SOURCE EXTRACT —
Mark Ford is the author of three collections of poetry, a frequent contributor to the New York Review of Books and London Review of Books, and a Professor of English at University College London. This intriguing volume assembles several previously published but here revised pieces, drawn from Ford's reviews of poetry or of recent critical works concerning a wide range of American, English, and Irish authors. Ford offers a highly readable and often insightful group of essays drawing on diverse voices from Gerard Manley Hopkins—who lends Ford the title of his 2001 volume Soft Sift (from "The Wreck of the Deutschland")—to W. B. Yeats, Paul Muldoon, Edward Thomas, Ted Hughes, T. S. Eliot, Hart Crane, Elizabeth Bishop, James Schuyler, Donald Justice, Allen Ginsberg, John Ashbery, Joe Brainard, Bob Dylan (here in critical discussion with Emerson), as well as Wallace Stevens.

OBJECTIVE —
Reproduce, word for word, the stretch of the passage on Mark Ford from "Mark Ford is" through "as Wallace Stevens.".

SUPPLIED MATERIAL —
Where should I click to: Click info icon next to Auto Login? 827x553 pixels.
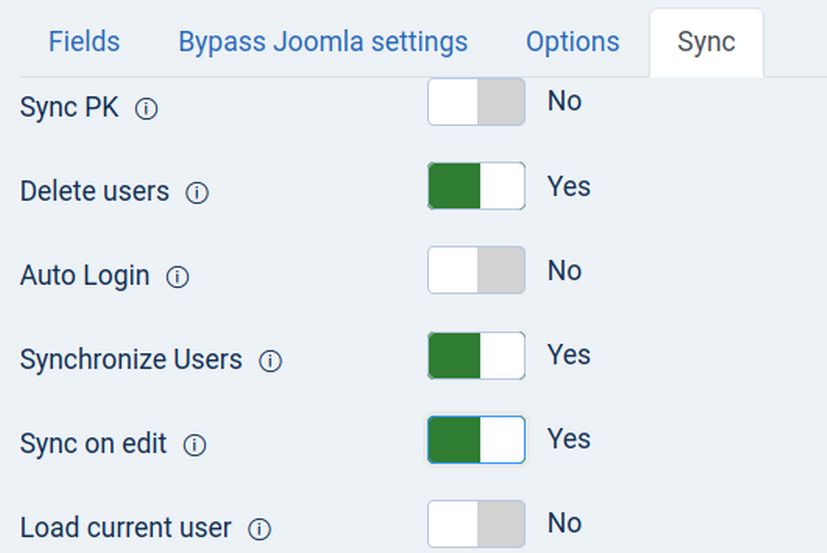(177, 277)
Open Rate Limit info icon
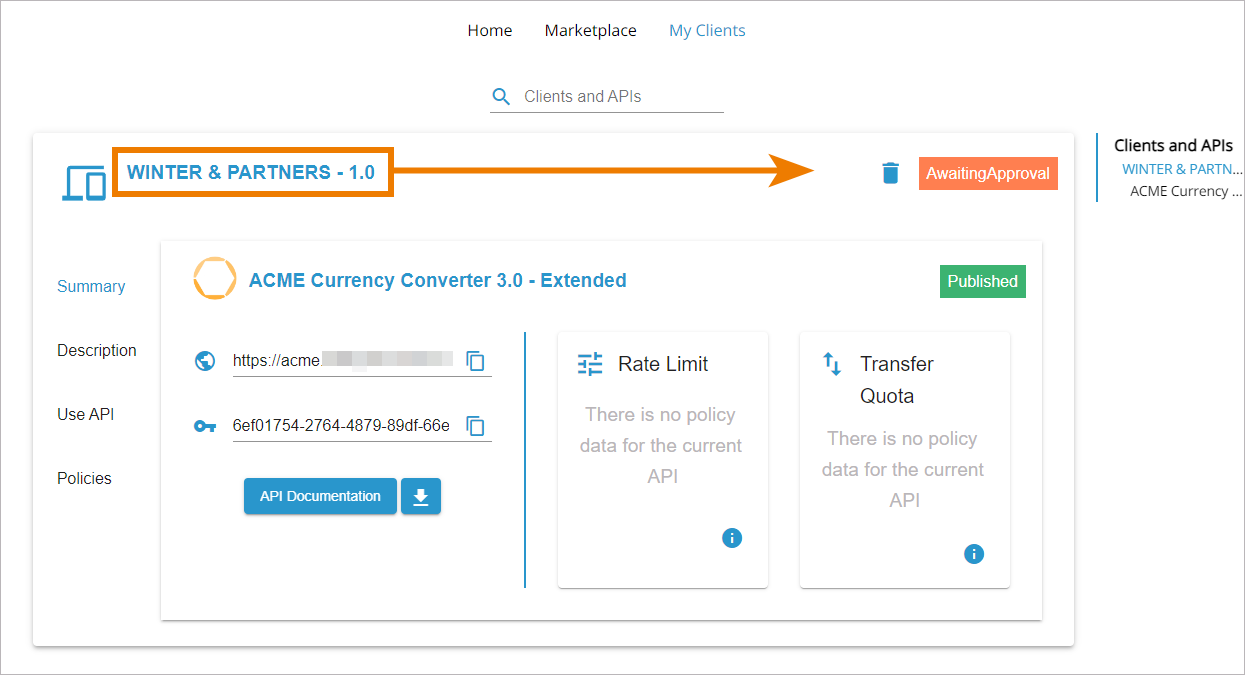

RESULT OF THIS EXERCISE —
Mark Ford is the author of three collections of poetry, a frequent contributor to the New York Review of Books and London Review of Books, and a Professor of English at University College London. This intriguing volume assembles several previously published but here revised pieces, drawn from Ford's reviews of poetry or of recent critical works concerning a wide range of American, English, and Irish authors. Ford offers a highly readable and often insightful group of essays drawing on diverse voices from Gerard Manley Hopkins—who lends Ford the title of his 2001 volume Soft Sift (from "The Wreck of the Deutschland")—to W. B. Yeats, Paul Muldoon, Edward Thomas, Ted Hughes, T. S. Eliot, Hart Crane, Elizabeth Bishop, James Schuyler, Donald Justice, Allen Ginsberg, John Ashbery, Joe Brainard, Bob Dylan (here in critical discussion with Emerson), as well as Wallace Stevens.